• REQUIRED ACTION:
Exclude every picture. Output verbatim the lines from the one containing "This screenshot has width=2057, height=1240." to the end of the data.

[Stored items]
+-------+
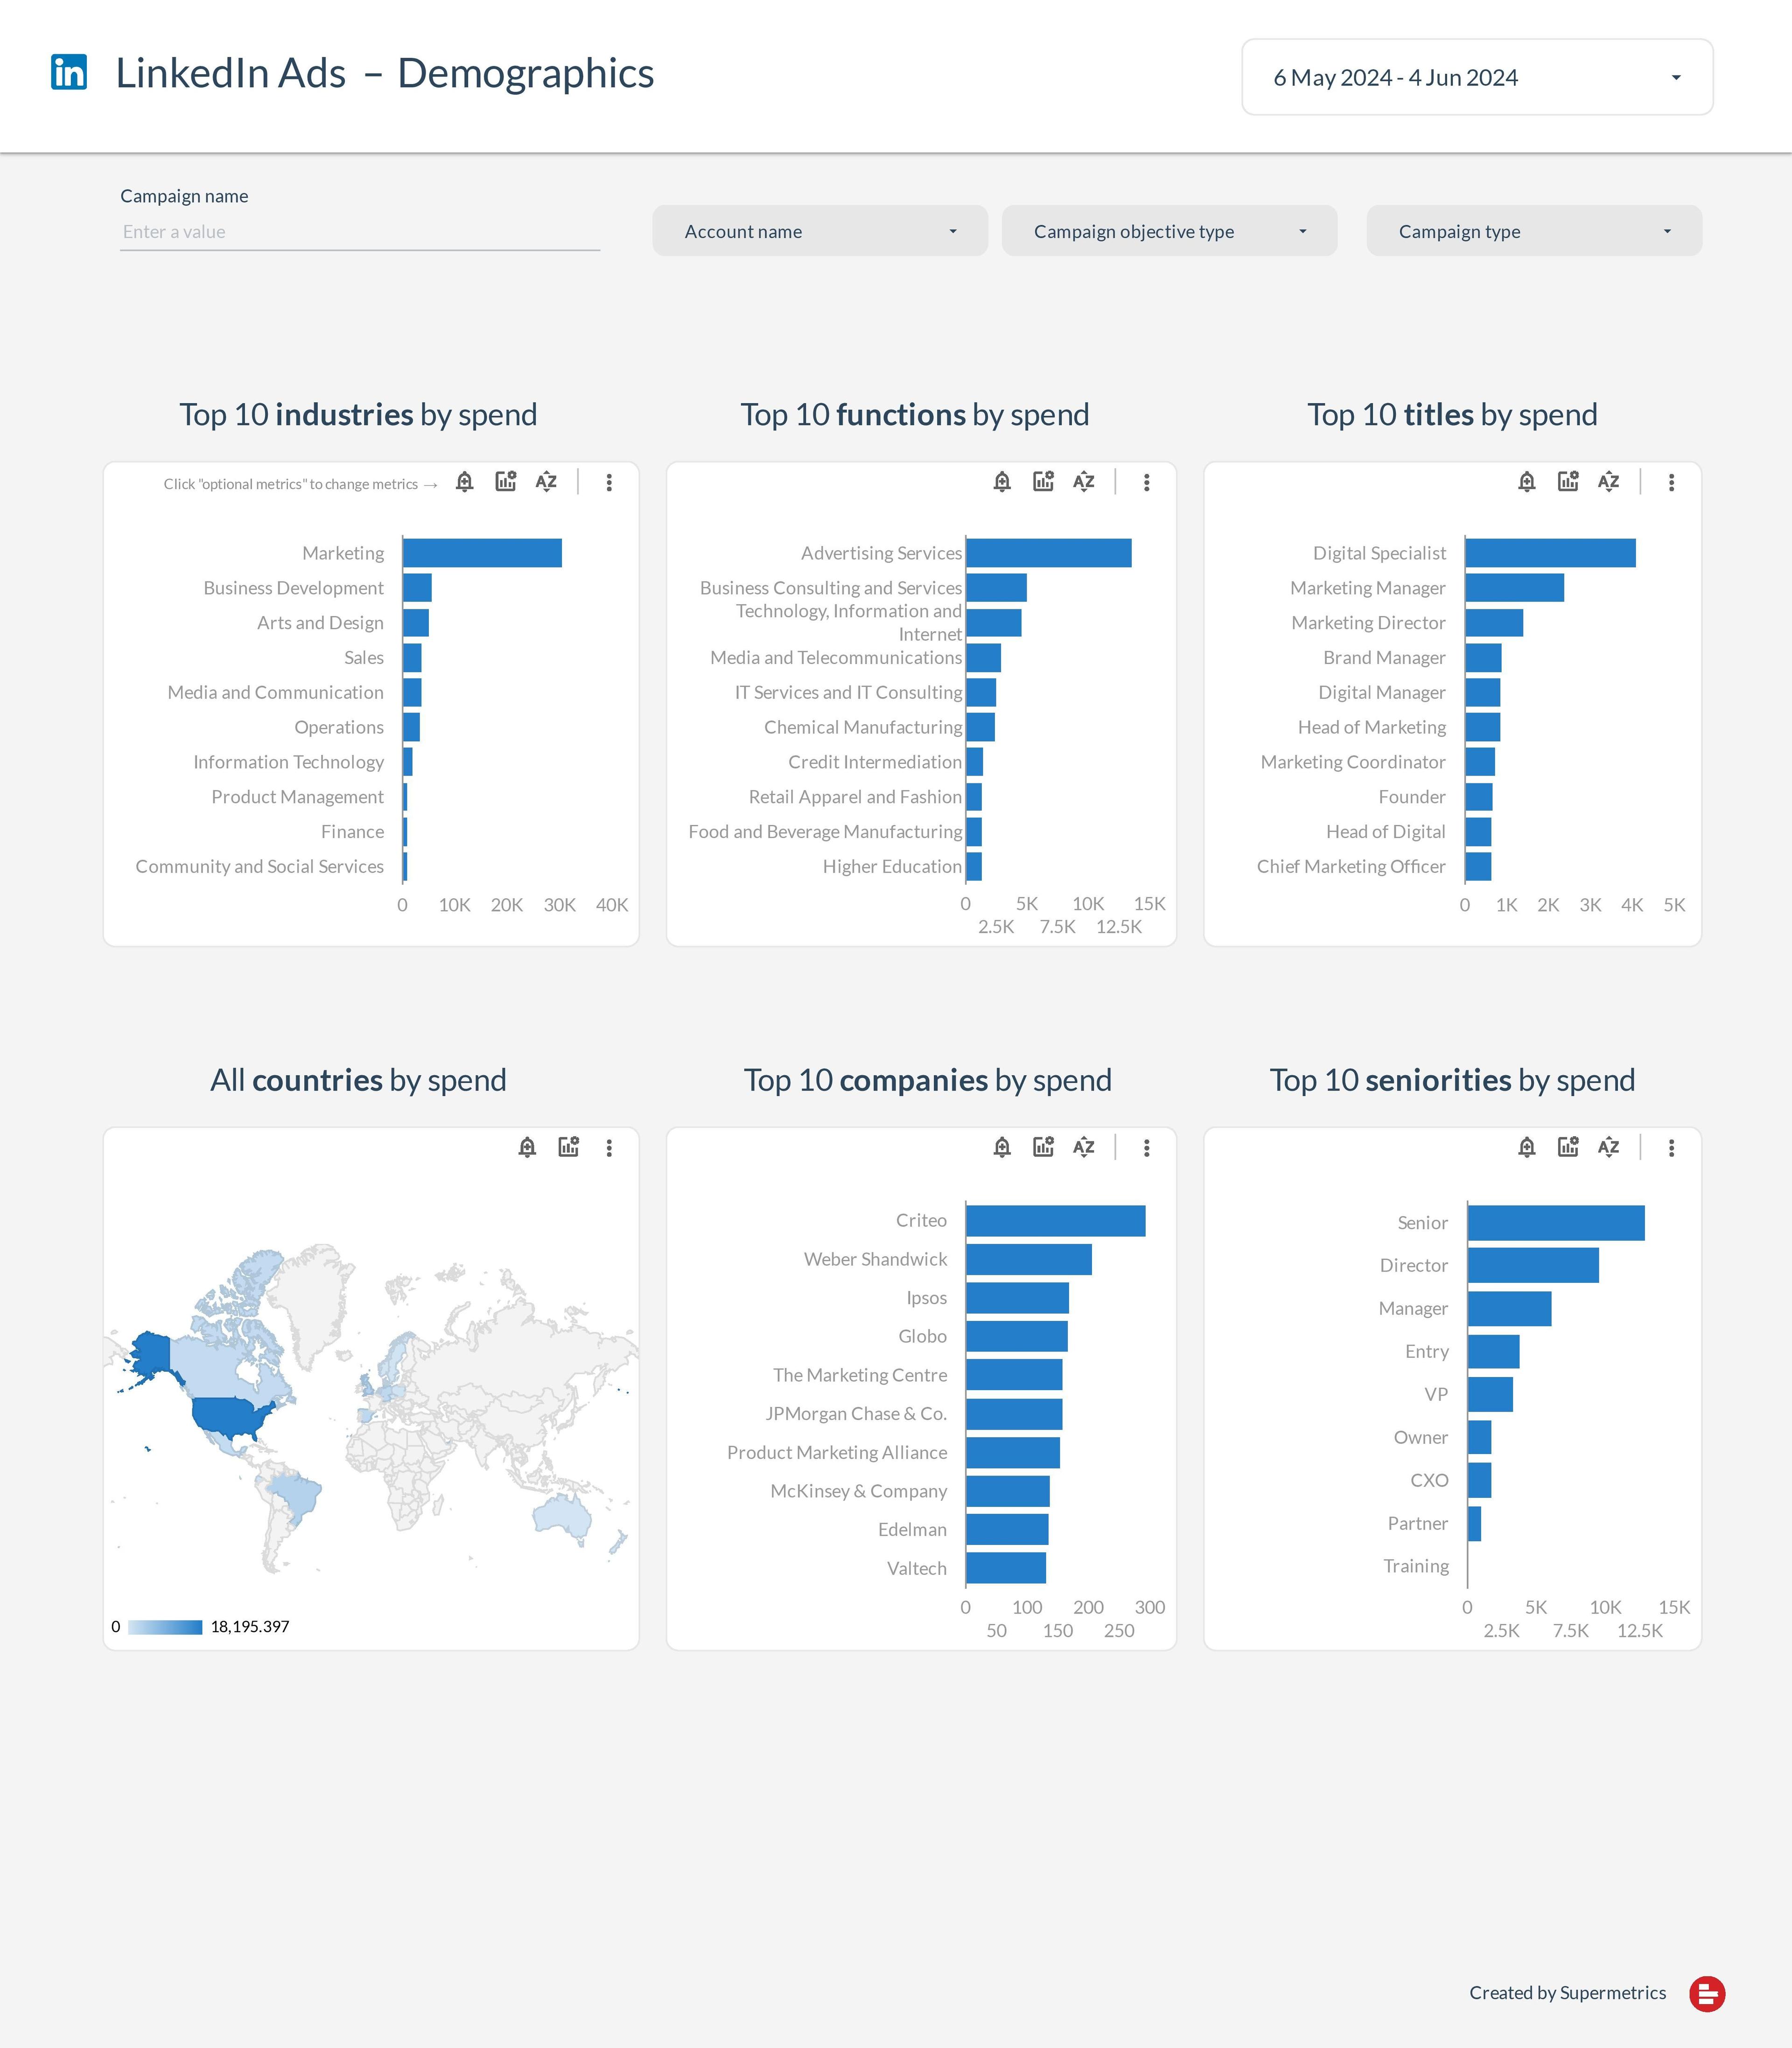Click the map color gradient legend
This screenshot has width=1792, height=2048.
(165, 1627)
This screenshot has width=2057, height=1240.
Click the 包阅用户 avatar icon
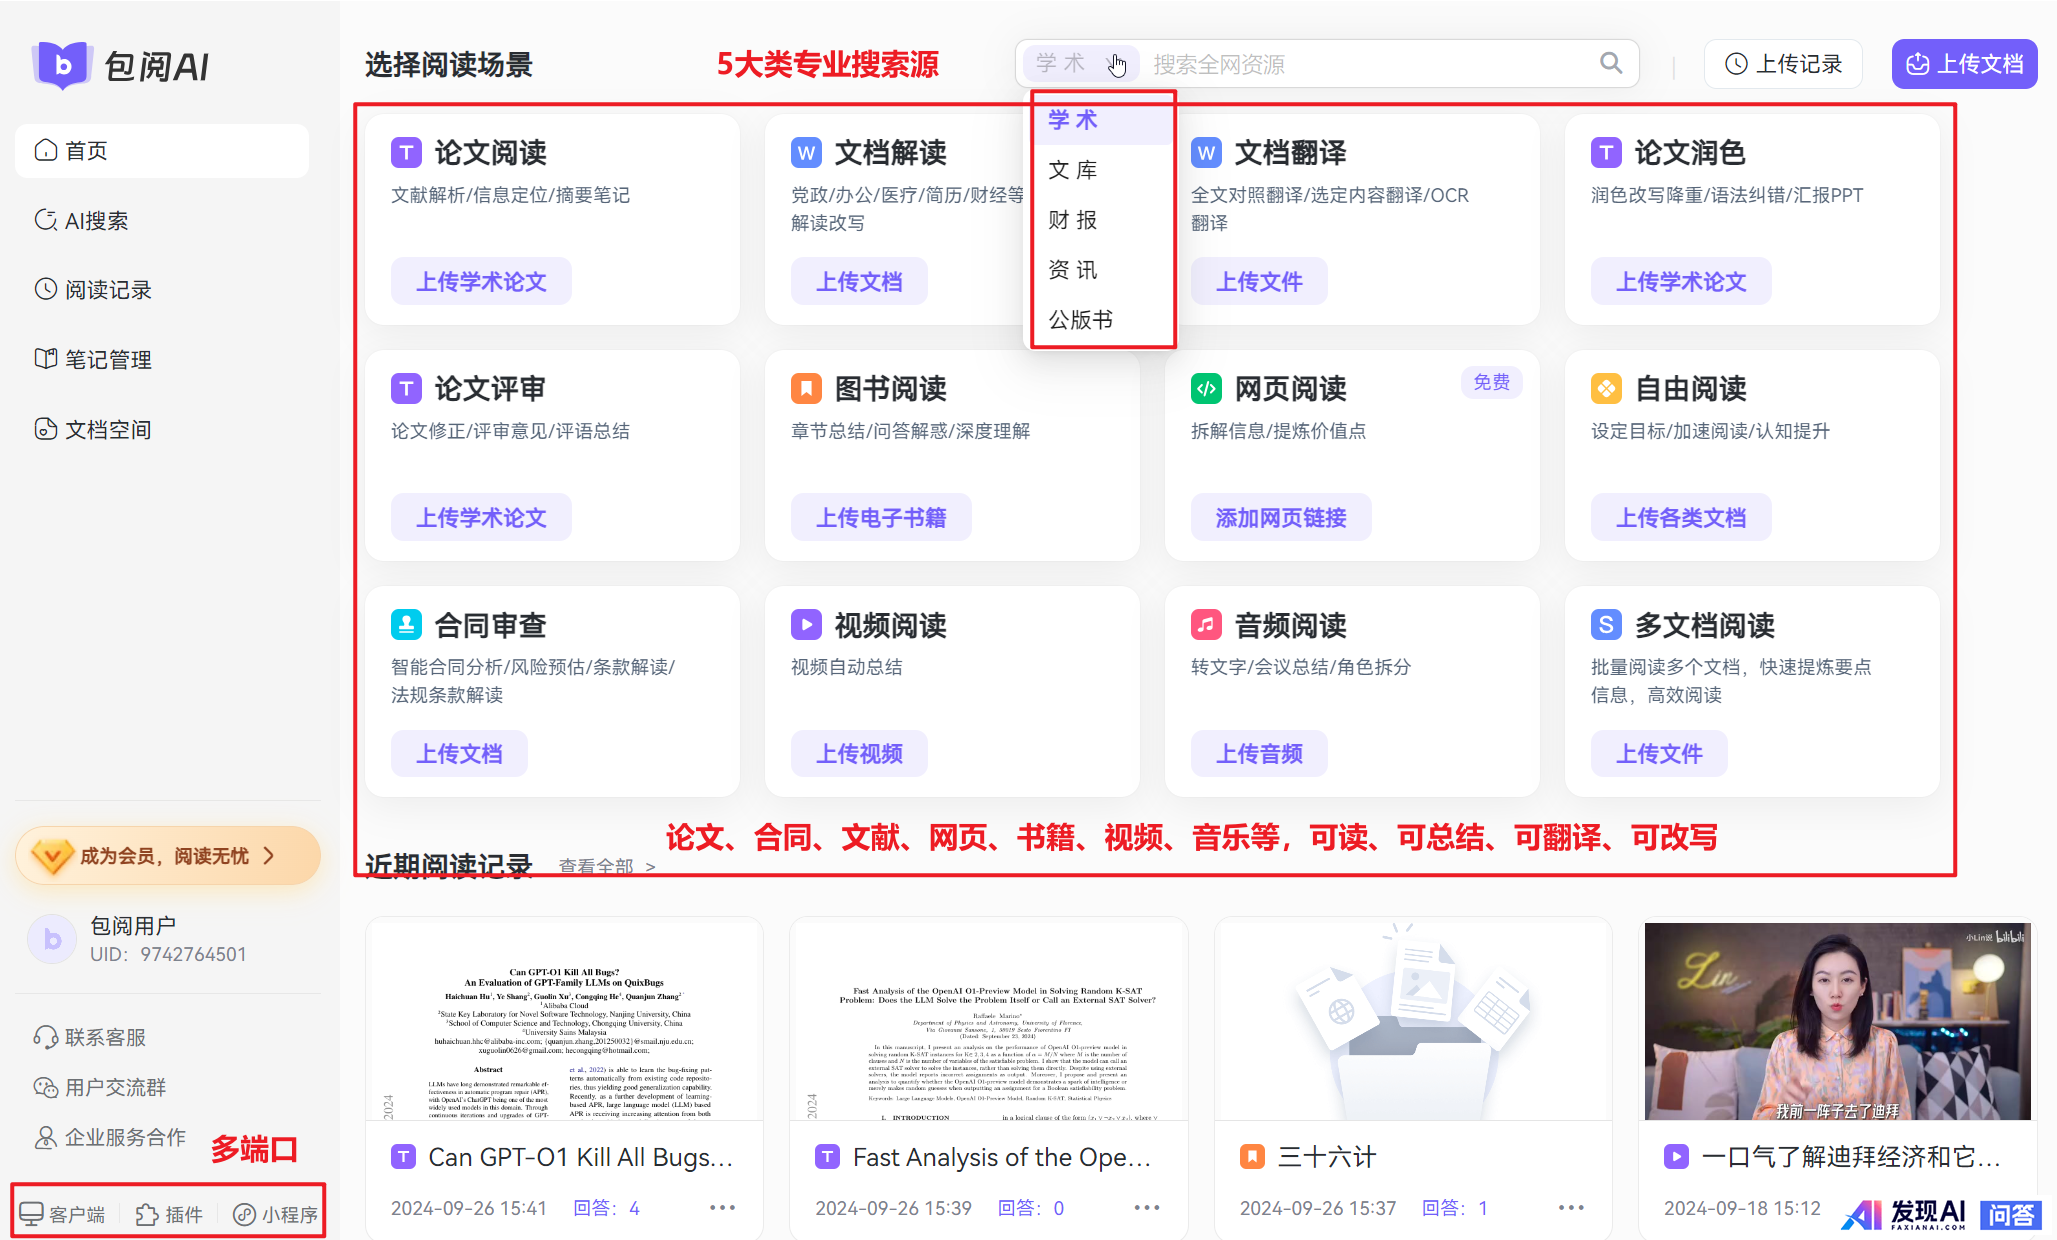[x=52, y=939]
+-------+
• RESULT:
This screenshot has width=2057, height=1240.
Click the 包阅用户 avatar icon
[x=52, y=939]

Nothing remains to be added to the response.